══ DATA SHOWN

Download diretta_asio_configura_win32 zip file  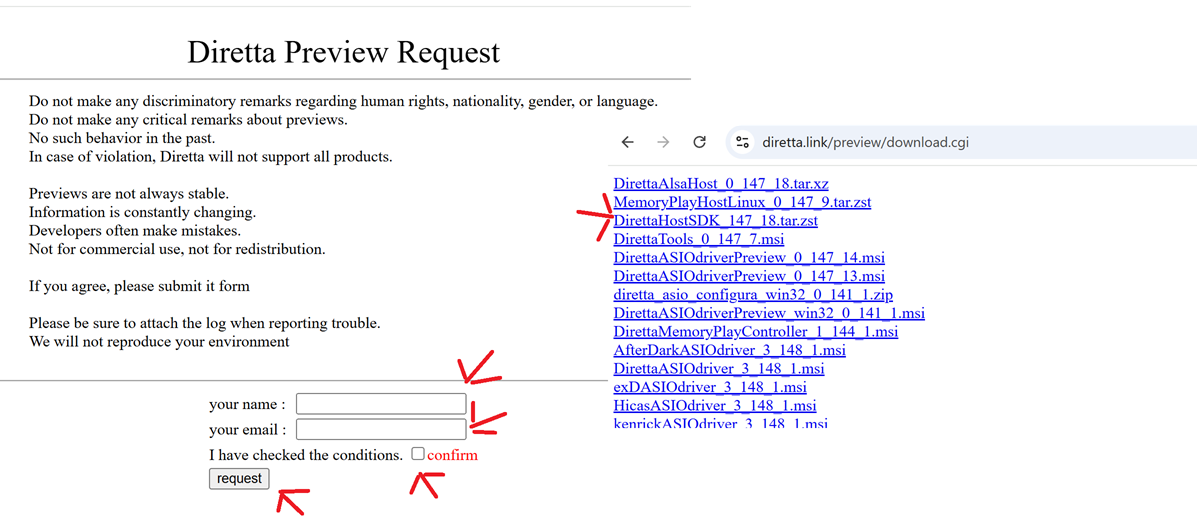pos(752,294)
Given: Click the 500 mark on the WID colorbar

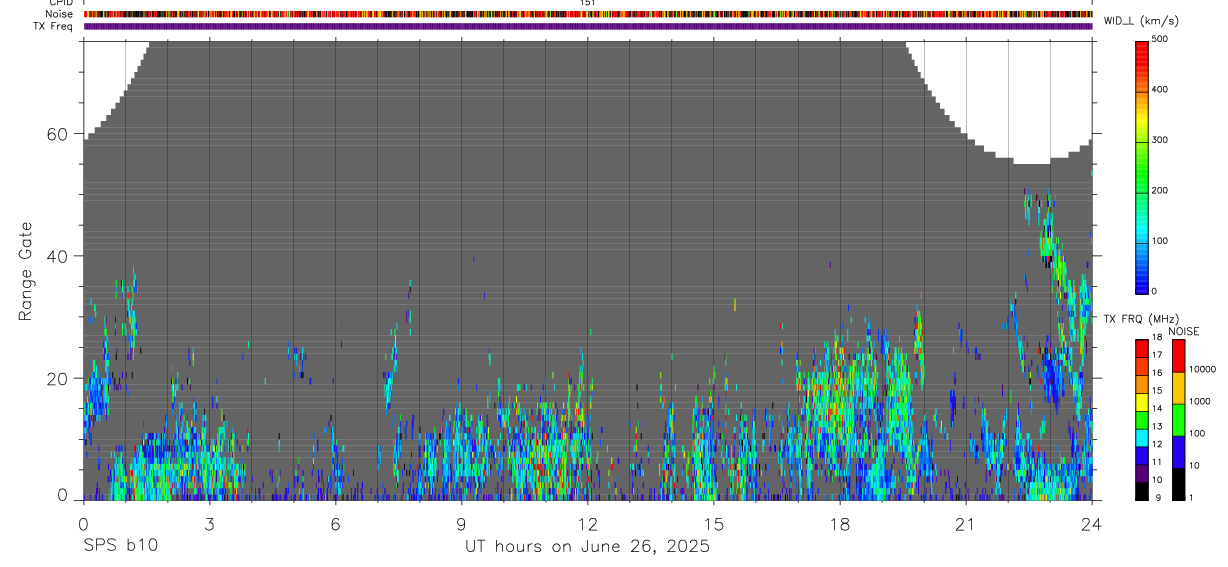Looking at the screenshot, I should pos(1162,39).

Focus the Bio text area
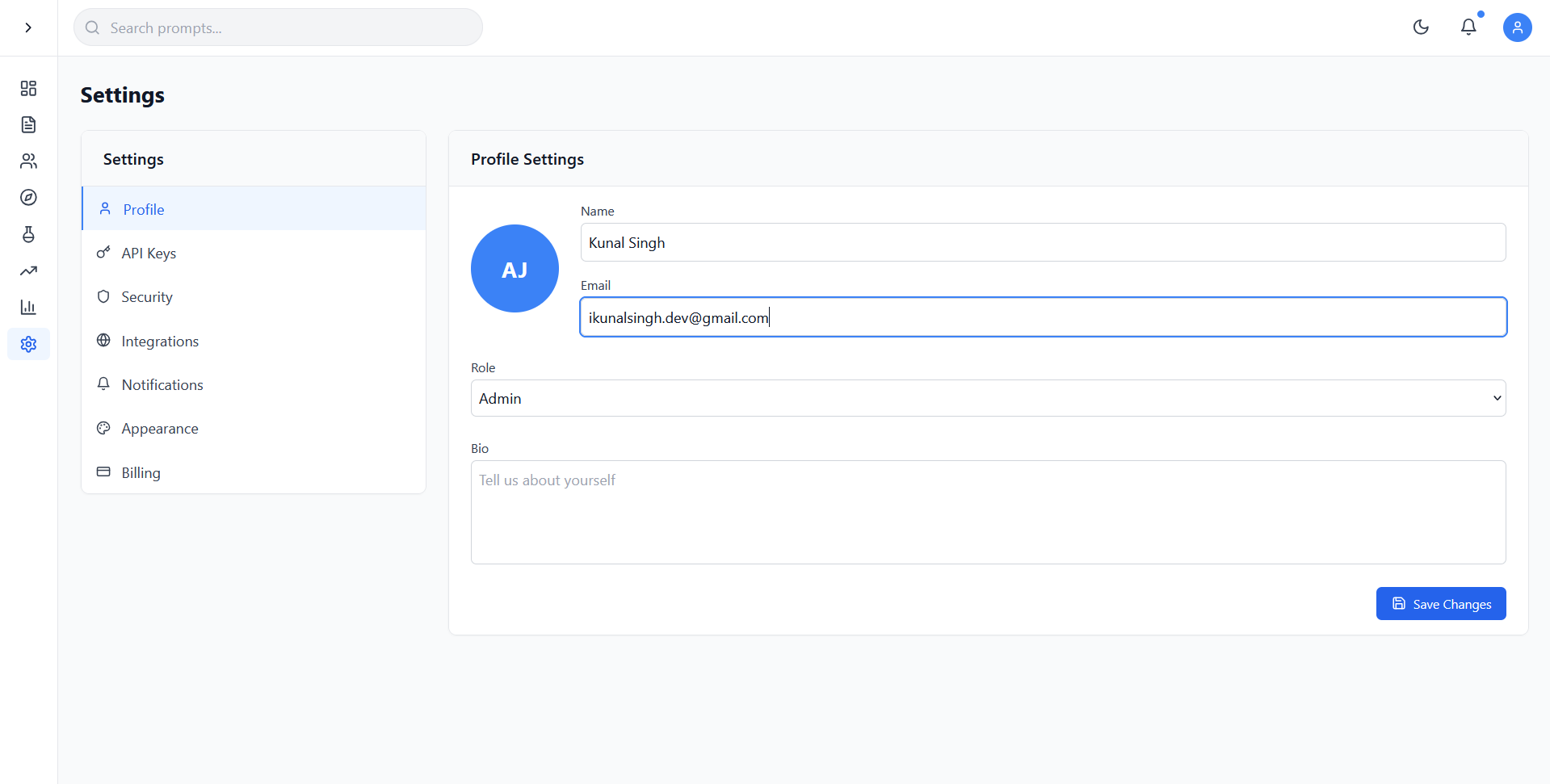point(988,512)
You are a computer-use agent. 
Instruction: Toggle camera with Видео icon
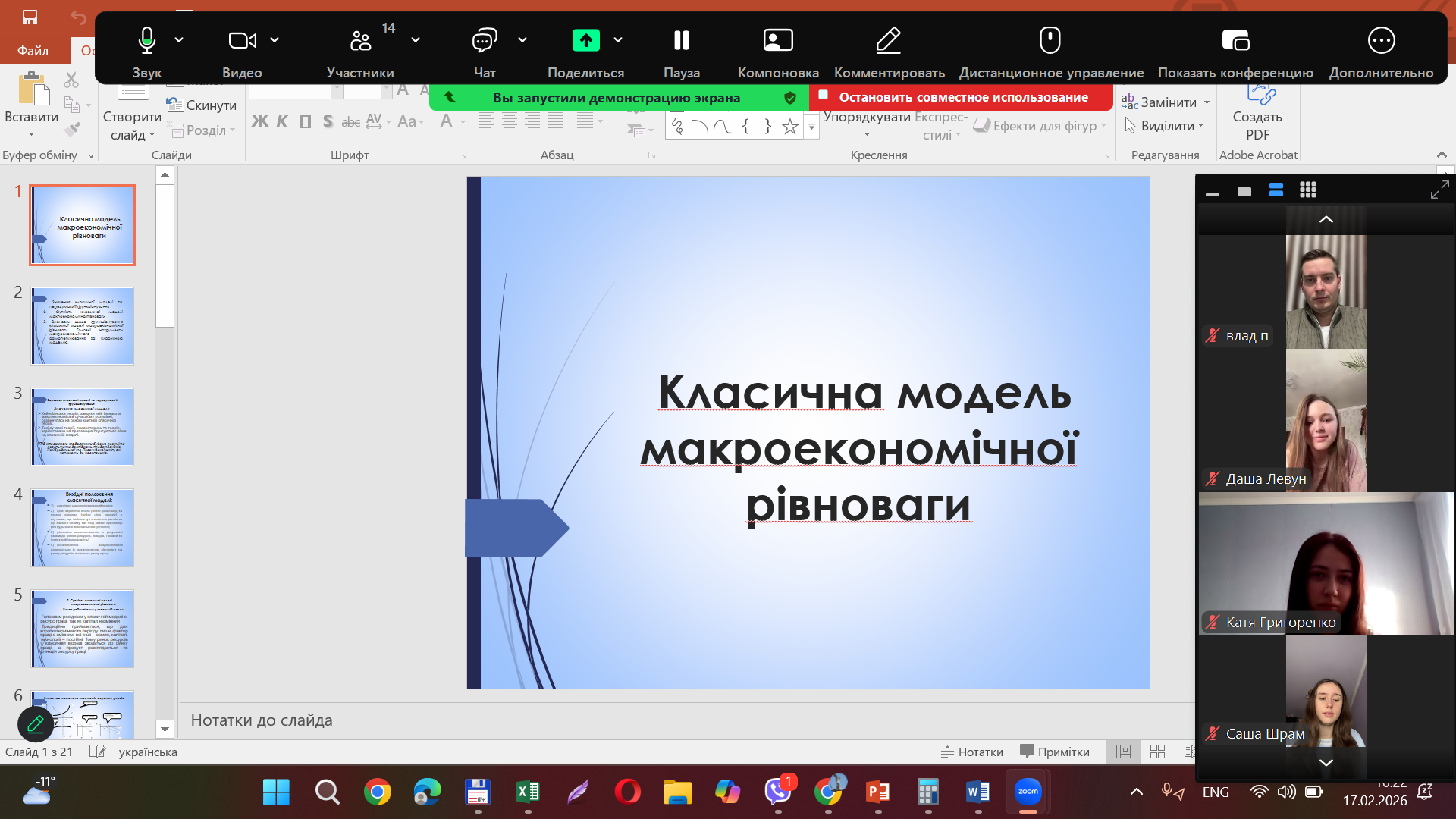[x=242, y=40]
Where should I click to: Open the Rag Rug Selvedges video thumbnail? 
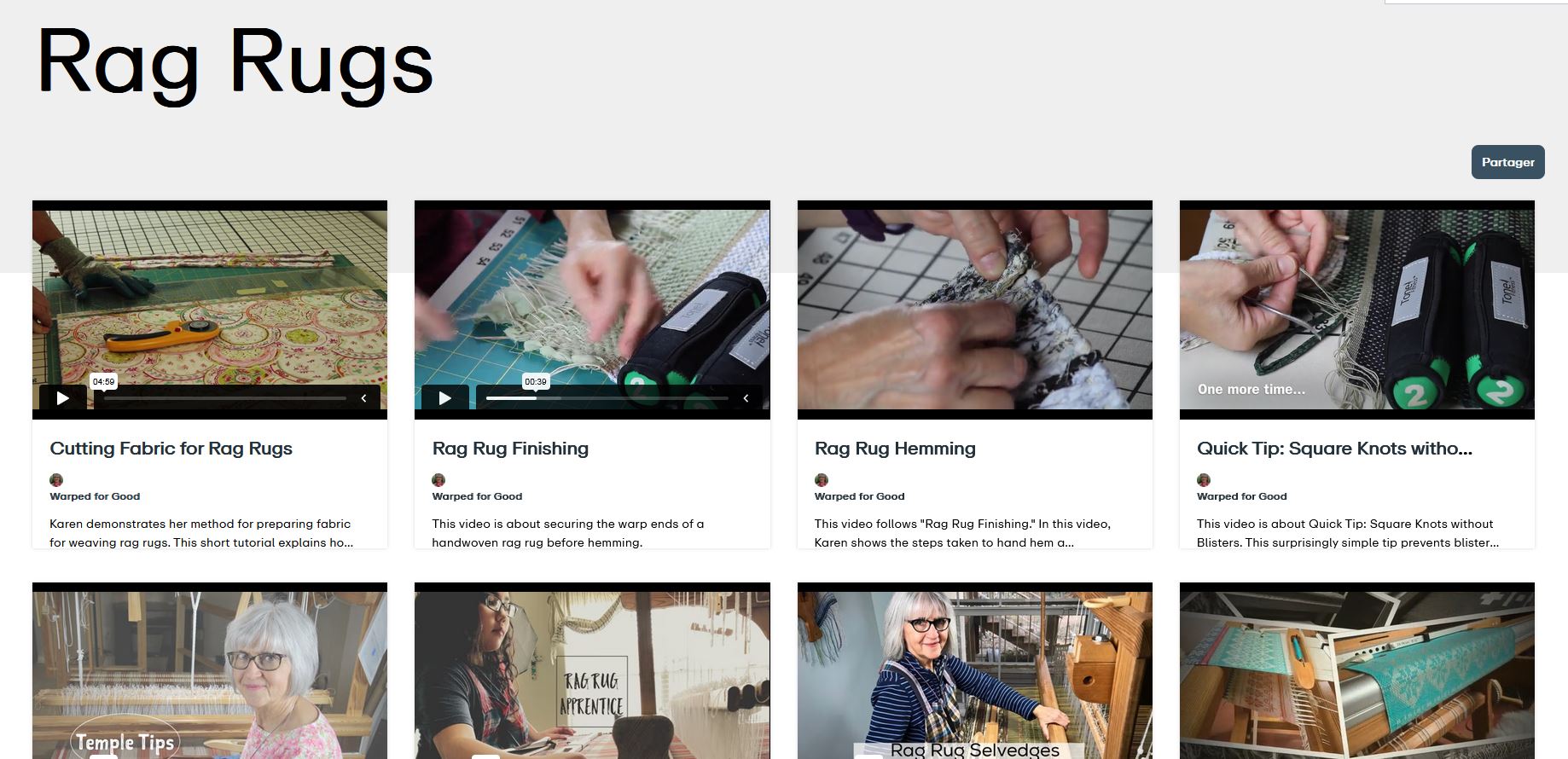[974, 670]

════

◆ **THE REQUEST**:
Render the records above as a Markdown table with the columns "Row" and "Record line," covering only the span from the line with "Where should I" through the end of the records, both ends included. Omit blank lines and leave the pictures out.

◆ **EXERCISE ANSWER**:
| Row | Record line |
|---|---|
| 1 | Where should I click to: Open the Rag Rug Selvedges video thumbnail?  |
| 2 | [974, 670] |